** EXERCISE DESCRIPTION **
Copy every line of the data that includes the string "screenshot".

** DATA **
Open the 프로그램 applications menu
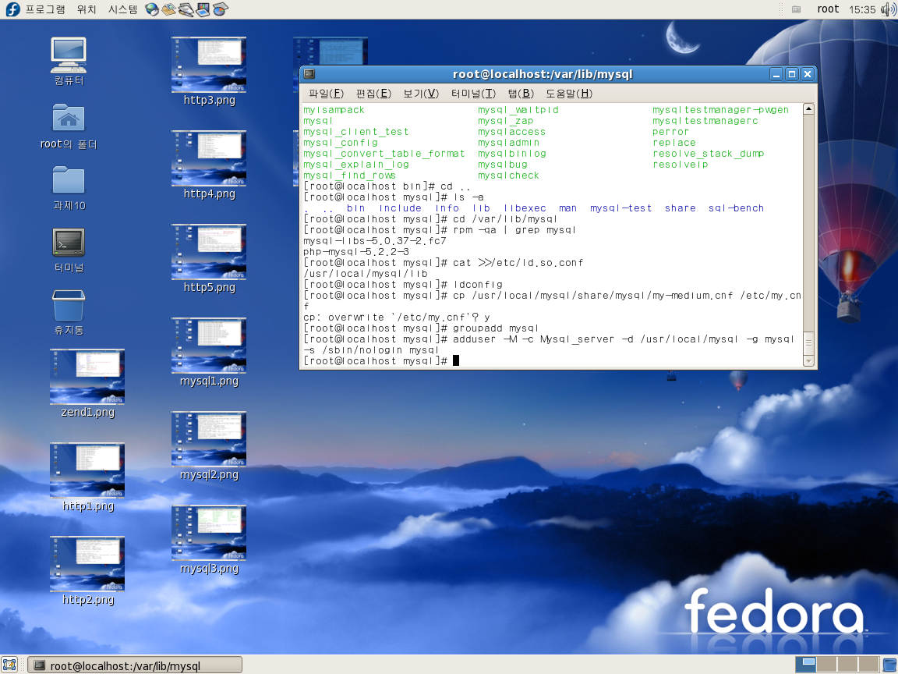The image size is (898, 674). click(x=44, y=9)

--

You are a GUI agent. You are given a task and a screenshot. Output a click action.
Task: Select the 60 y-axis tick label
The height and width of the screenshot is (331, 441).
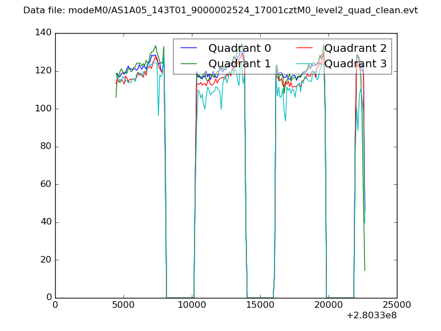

** TASK OUTPUT **
You are a GUI agent. You are given a task and a screenshot. Output a click action.
The height and width of the screenshot is (331, 441).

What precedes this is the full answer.